(RFC) ZWI Metadata — Article Read Time or Word Count

From Encyclosphere Project Wiki
Revision as of 09:28, 28 February 2024 by Chris W (talk | contribs) (→‎Voting: Added quorum requirement)

(RFC) ZWI Metadata — Article Read Time or Word Count

Introduction

Displaying the reading time of an article is becoming more common across many kinds of websites.

From a user perspective, this feature allows the reader to see the estimated reading time of an article and decide whether they want to read it now or later. It also provides a general idea of the level of detail any given article has (the difference is immediately obvious between a ~3 minute article and a ~24 minute article).

From an application and user perspective, this feature allows interrogating, searching, filtering, and ordering of articles based on their length.

The Metadata or Application Level?

While the read-time calculation could be done at the application level without being included in the metadata, this comes with some drawbacks.

Every time the "article summary" (Title, Description, Read Time) is displayed, the application would have to parse the entire text of the article to produce this information. Extrapolate over thousand of users (or more), with each search displaying ten or more articles, and there is a lot of redundant processing/calculations taking place.

To do searching, filtering or ordering based on the read time, the information cannot easily be calculated on the fly — for example, if you wanted to sort all articles (or a sub-class of articles, such as all articles about a given topic, or from a given source) the application would have to calculate the read time from the text of every single article being interrogated at run-time.

An application that wanted to provide this functionality could always maintain it's own internal database of metadata about the contained ZWI files, including the read-time. However, this adds an extra degree of complexity at the application/database level, whereas calculation at the ZWI generation stage and inclusion in the metadata is simpler.

Ultimately inclusion in the metadata is not required, but may be beneficial.

Proposal - Two Options (or Both)

Add a new field to the metadata.json file for ZWI articles, to contain either:

1) A 'fast' and 'slow' read-time in minutes. This could look like the following, or similar:

"read-minutes": { "fast": 18, "slow": 27 }

2) Or, providing largely equivalent functionality, the article word-count, such as:

"word-count": 1348

The Word Count option would allow the same ability to interrogate, search, filter, and order articles based on their length, and the application could still display the read-time by performing a simple conversation from word-count to read-time, without having to parse the article text itself. (read_minutes = word_count / words_per_minute)

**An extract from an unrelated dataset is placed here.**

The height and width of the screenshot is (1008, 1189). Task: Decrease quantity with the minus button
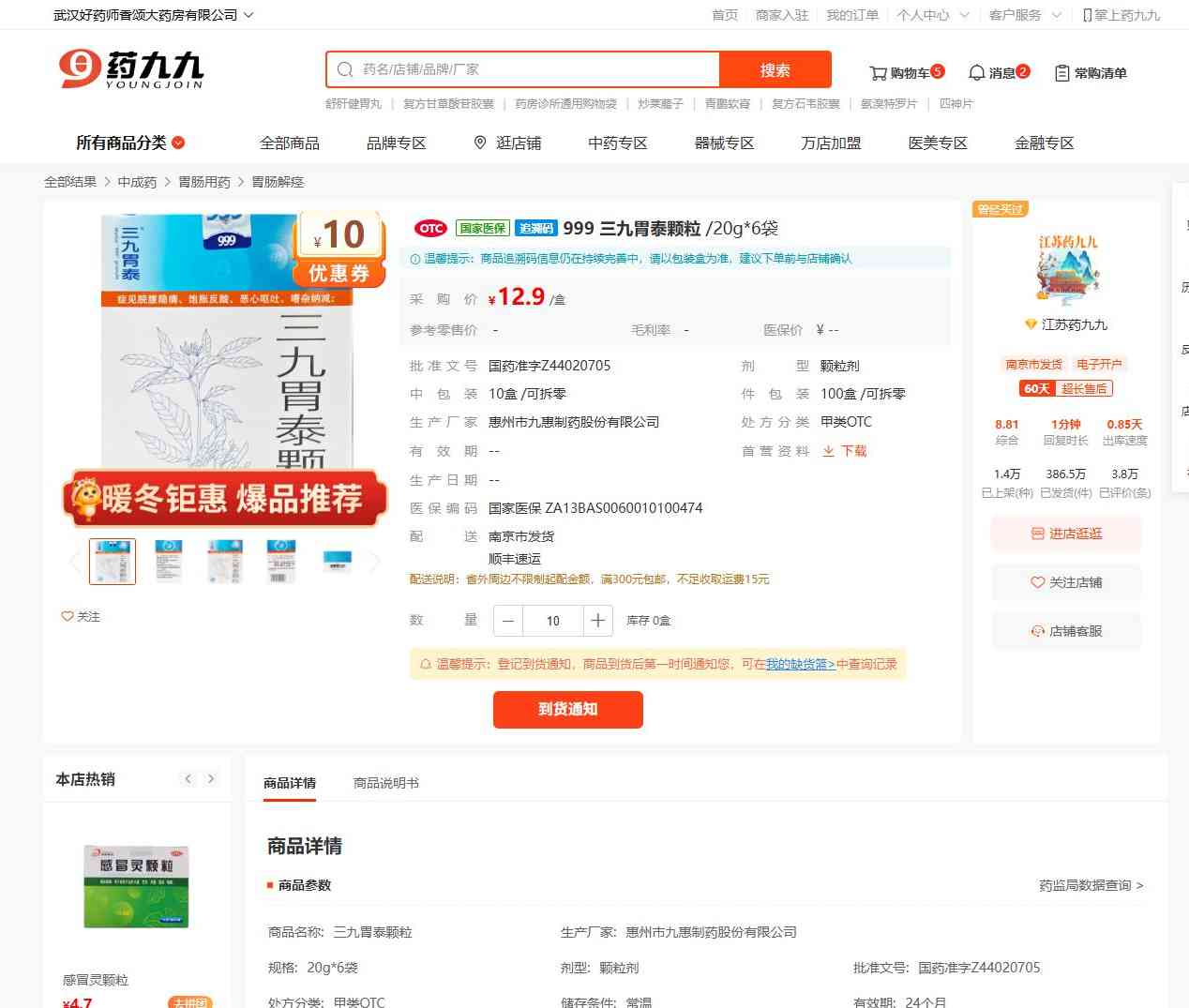pyautogui.click(x=508, y=621)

In some ways, the word-count option may be a better choice: the read-time can be generated from the word-count, but not vice-versa ; the read time could be generated specific to a user or application preference by allowing them to choose the words-per-minute read time ; and the data itself is smaller.

Of course, both fields could be included, eliminating the need to perform any conversions or calculations.

Example Code

Below is an example PHP function to generate read-time values for any given/parsed string (i.e., article text).

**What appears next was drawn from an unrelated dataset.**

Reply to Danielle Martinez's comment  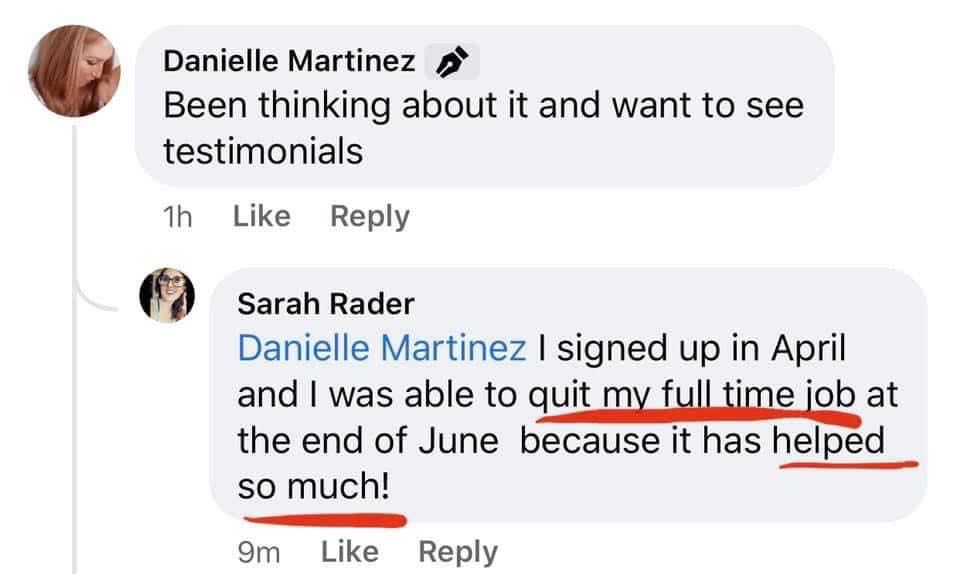point(370,217)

function readTime(string $text, int $fast=180, int $slow=120) : array
{
	// Returns a 'fast' and 'slow' reading time, in whole minutes.
	//
	// Can be used on text in any format, however running over HTML is
	// recommended as all HTML tags are stripped, leaving only real readable
	// text for the read-time calculation.
	//
	// Defaults:
	//  - Fast reading time is calculated on 180 WPM (3 WPS)
	//  - Slow reading time is calculated on 120 WPM (2 WPS)

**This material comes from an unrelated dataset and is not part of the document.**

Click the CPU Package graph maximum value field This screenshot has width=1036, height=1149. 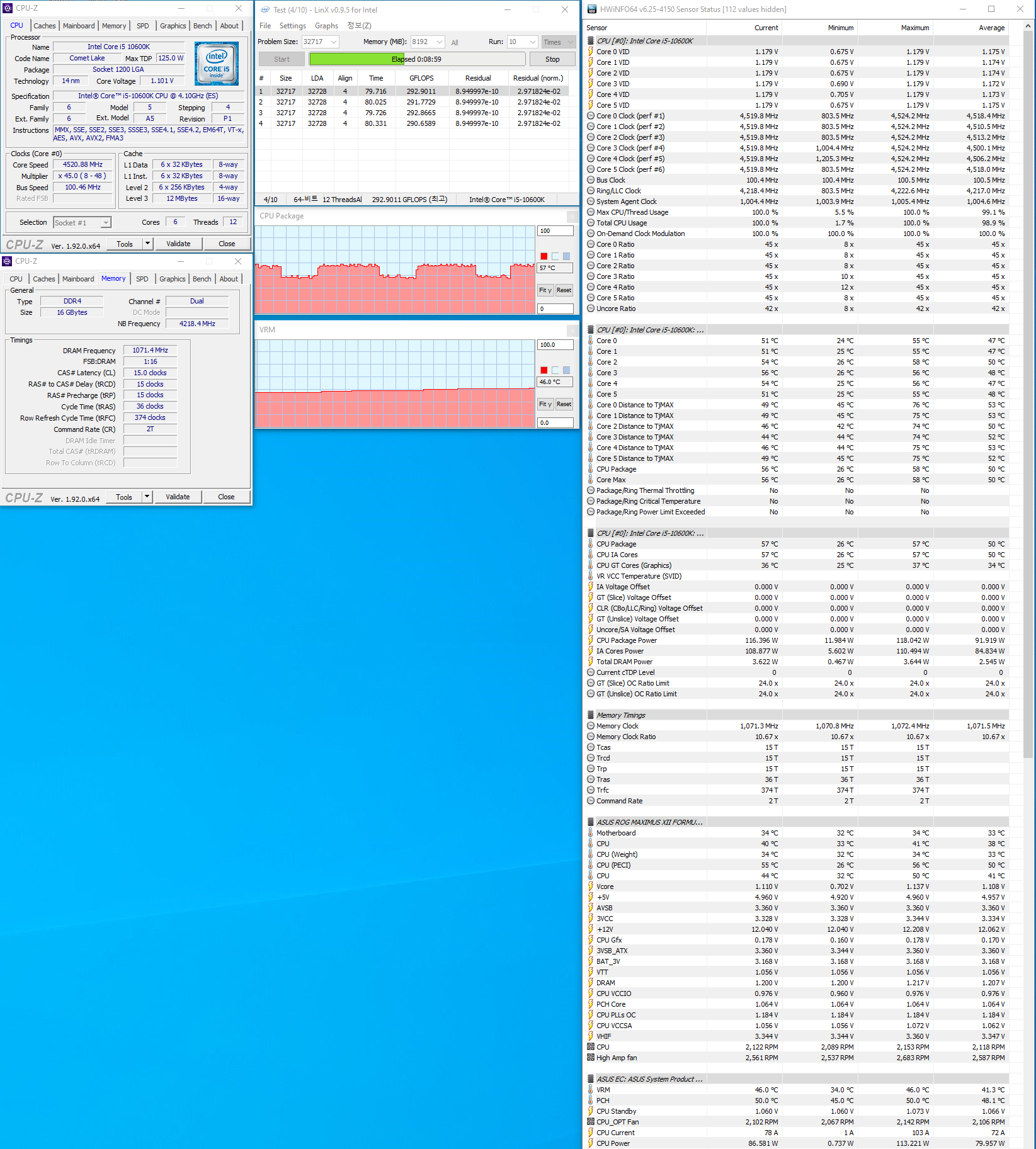pyautogui.click(x=554, y=231)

	if (!$text) { return array(0, 0); }

	$text = strip_tags($text);

	$word_count = str_word_count($text);

	// Note: The above line will only work 'fairly well' on Latin-based text.
	// For Unicode support, a regex, or a delimiter split (like the following
	// code snippet uses via explode) would be more accurate.

	// Calculate read time (minutes with a decimal place value)
	$time_F = $word_count / $fast;
	$time_S = $word_count / $slow;

	// Strip decimal place value, leaving only minutes
	$minutes_F = floor($time_F);
	$minutes_S = floor($time_S);

	// Calculate the number of seconds based on the decimal place value
	$seconds_F = ($time_F - $minutes_F) * 60;
	$seconds_S = ($time_S - $minutes_S) * 60;

	// Round up (increase the minute value) if more than 30 seconds
	if ($seconds_F > 30) { $minutes_F++; }
	if ($seconds_S > 30) { $minutes_S++; }

	// Return fast and slow read time in minutes
	return array($minutes_F, $minutes_S);
}

And below is an example PHP function to generate the word-count of a string (i.e. article text):

function wordCount(string $text, bool $strip_tags=true) : int
{
	// Returns the word count for a string of text.
	//
	// Can be used on text in any format, however running over HTML is
	// recommended as all HTML tags are stripped, leaving only real readable
	// text for the word-count calculation.
	//
	// If the $strip_tags flag is set to false, HTML tags will not be stripped.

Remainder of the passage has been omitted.